1,COMMUNE00000000000000002,33,47033,BOUDY-DE-BEAUREGARD,Commune simple,516424,6384852,515575,6385938,112,1019,414,3,47,LOT-ET-GARONNE,75,AQUITAINE-LIMOUSIN-POITOU-CHARENTES,"POLYGON ((514320.800 6384320.200, 514310.300 6..."
2,COMMUNE00000000000000003,9,32009,ARMOUS-ET-CAU,Commune simple,472979,6278963,473004,6278937,221,932,95,3,32,GERS,76,LANGUEDOC-ROUSSILLON-MIDI-PYRENEES,"POLYGON ((474752.300 6280446.600, 474783.500 6..."
3,COMMUNE00000000000000004,225,38225,AUTRANS-MEAUDRE EN VERCORS,Commune simple,898640,6450689,898625,6451597,1234,3371,2973,1,38,ISERE,84,AUVERGNE-RHONE-ALPES,"POLYGON ((902167.200 6463694.700, 902252.500 6..."
4,COMMUNE00000000000000005,890,62890,WILLEMAN,Commune simple,640049,7028672,640115,7029900,79,1023,178,4,62,PAS-DE-CALAIS,32,NORD-PAS-DE-CALAIS-PICARDIE,"POLYGON ((639510.500 7027545.000, 639456.600 7..."


In [19]:
# subet munucpalities belonging to the idf region
geo_municipalities_geofla_subset = geo_municipalities_geofla[geo_municipalities_geofla.CODE_REG == '11']
# convert back to geojson
geo_municipalities_geofla_geojson = geo_municipalities_geofla_subset.to_crs(epsg='4326').to_json()

In [20]:
import folium
m = folium.Map(location=[48.8534, 2.3488],
              zoom_start=7)


folium.GeoJson(
    geo_municipalities_geofla_geojson,
    name='geojson'
).add_to(m)

<folium.features.GeoJson at 0x256a1d27488>

In [21]:
# plot map
m

In [22]:
geo_municipalities_geofla_LIMITE_COMMUNE = gpd.read_file("data/raw/territory/boundaries/IGN/GEOFLA/1_DONNEES_LIVRAISON_2016-06-00236/GEOFLA_2-2_SHP_LAMB93_FR-ED161/COMMUNE/LIMITE_COMMUNE.shp")
geo_municipalities_geofla_LIMITE_COMMUNE.head()

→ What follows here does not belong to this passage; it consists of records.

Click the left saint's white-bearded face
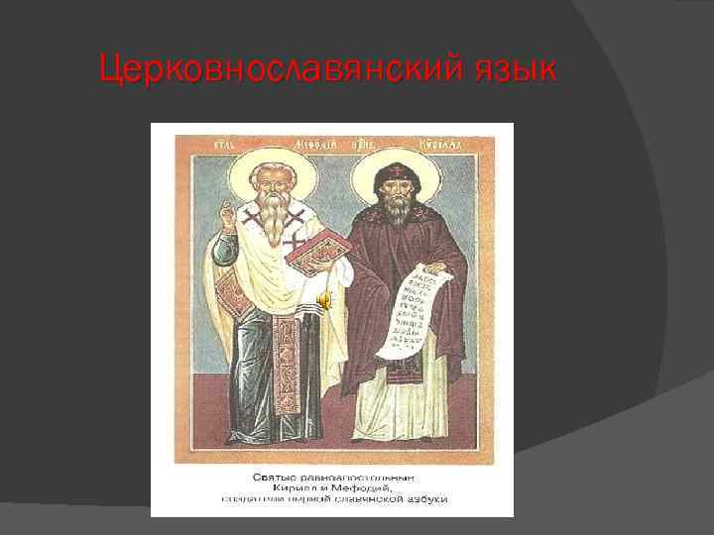point(268,188)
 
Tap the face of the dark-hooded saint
point(395,194)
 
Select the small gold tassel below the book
point(323,297)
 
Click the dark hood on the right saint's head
point(395,174)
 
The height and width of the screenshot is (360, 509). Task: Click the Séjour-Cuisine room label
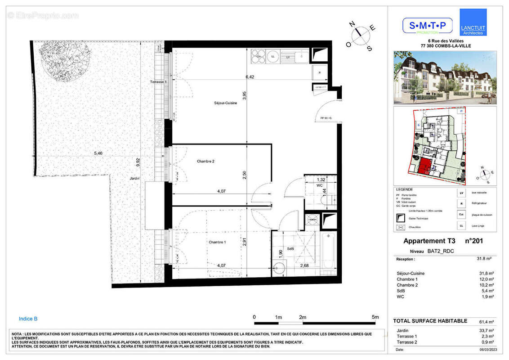(225, 103)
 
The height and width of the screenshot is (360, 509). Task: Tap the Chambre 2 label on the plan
(205, 161)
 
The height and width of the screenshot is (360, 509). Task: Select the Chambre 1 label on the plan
(217, 242)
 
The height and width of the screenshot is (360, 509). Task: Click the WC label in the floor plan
(320, 185)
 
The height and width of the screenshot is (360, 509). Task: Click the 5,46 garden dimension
(98, 153)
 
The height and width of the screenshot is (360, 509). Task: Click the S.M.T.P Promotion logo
(427, 26)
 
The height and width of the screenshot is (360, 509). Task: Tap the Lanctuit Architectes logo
(473, 22)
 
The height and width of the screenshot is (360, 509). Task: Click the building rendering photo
(445, 77)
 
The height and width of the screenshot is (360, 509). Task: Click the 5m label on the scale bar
(375, 317)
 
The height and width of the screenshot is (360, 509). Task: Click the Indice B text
(28, 319)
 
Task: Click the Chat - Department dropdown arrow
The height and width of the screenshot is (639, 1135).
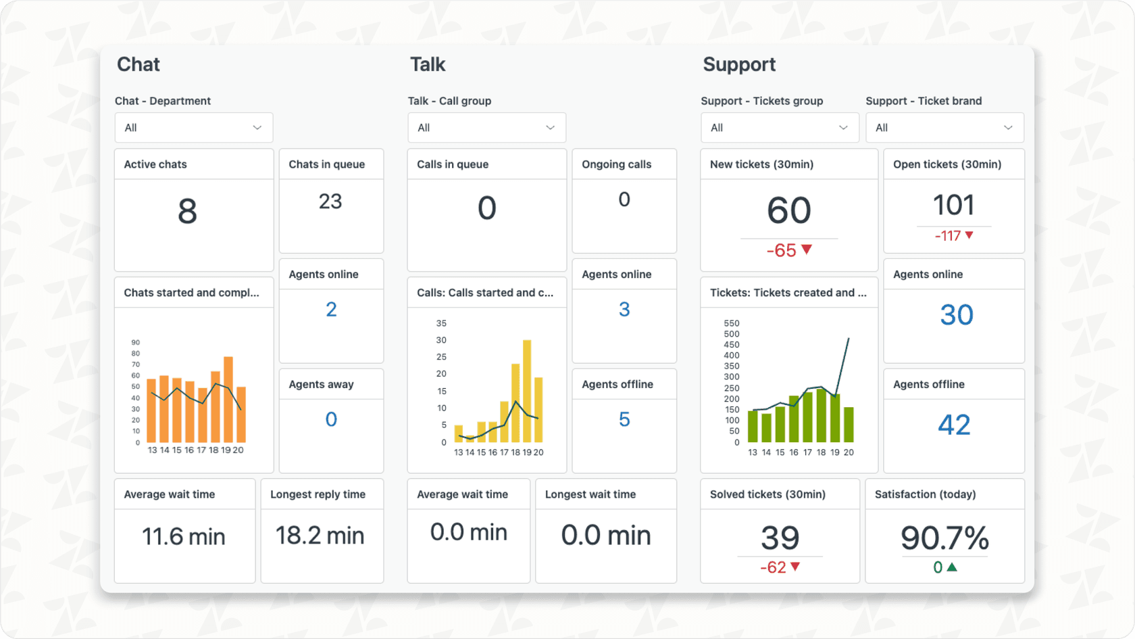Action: (x=257, y=128)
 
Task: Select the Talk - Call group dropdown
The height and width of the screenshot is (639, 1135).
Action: (x=486, y=128)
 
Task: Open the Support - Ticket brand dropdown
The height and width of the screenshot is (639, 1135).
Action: (x=944, y=128)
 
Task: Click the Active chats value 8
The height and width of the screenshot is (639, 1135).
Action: (x=187, y=211)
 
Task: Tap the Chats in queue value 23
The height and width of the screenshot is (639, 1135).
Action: (x=330, y=202)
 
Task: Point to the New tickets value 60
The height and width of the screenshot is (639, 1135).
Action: (x=788, y=210)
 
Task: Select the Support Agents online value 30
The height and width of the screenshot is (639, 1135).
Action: (x=956, y=315)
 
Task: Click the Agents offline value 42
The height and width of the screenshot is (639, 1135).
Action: (x=954, y=425)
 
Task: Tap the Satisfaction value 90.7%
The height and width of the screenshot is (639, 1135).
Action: (x=944, y=538)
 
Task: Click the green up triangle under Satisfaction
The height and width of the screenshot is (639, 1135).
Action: (x=952, y=567)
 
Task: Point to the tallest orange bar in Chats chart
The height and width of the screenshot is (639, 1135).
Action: (x=228, y=399)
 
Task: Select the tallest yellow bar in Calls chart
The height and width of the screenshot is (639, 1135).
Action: (x=527, y=391)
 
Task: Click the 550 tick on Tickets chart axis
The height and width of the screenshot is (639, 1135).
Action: (x=732, y=323)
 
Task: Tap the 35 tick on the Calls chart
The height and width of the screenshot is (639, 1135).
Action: (x=441, y=323)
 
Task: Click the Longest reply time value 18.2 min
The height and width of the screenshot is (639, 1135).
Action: (x=320, y=536)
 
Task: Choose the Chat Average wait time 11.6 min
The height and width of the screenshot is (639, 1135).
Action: (x=183, y=537)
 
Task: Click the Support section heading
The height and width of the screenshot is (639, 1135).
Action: (x=739, y=65)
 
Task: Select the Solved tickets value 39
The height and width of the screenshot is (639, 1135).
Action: (x=780, y=538)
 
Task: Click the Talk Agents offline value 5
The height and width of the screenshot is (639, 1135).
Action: (x=624, y=420)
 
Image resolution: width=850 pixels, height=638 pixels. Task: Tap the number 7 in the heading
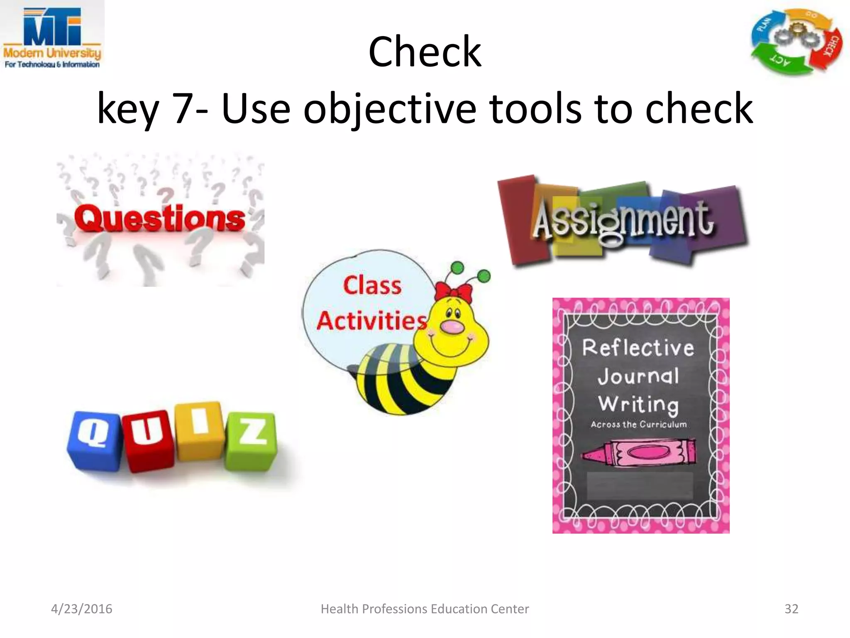pos(183,108)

Unnamed: 0,NATURE,ID_GEOFLA,geometry
0,Limite de commune,LIMI_COM0000000000000001,"LINESTRING (809899.000 6920882.800, 809903.700..."
1,Limite d'arrondissement,LIMI_COM0000000000000002,"LINESTRING (671069.200 6170756.900, 671033.800..."
2,Limite de commune,LIMI_COM0000000000000003,"LINESTRING (825266.400 6859502.500, 825336.400..."
3,Limite de commune,LIMI_COM0000000000000004,"LINESTRING (932228.000 6909094.200, 932258.700..."
4,Limite de commune,LIMI_COM0000000000000005,"LINESTRING (849782.300 6830318.200, 849792.100..."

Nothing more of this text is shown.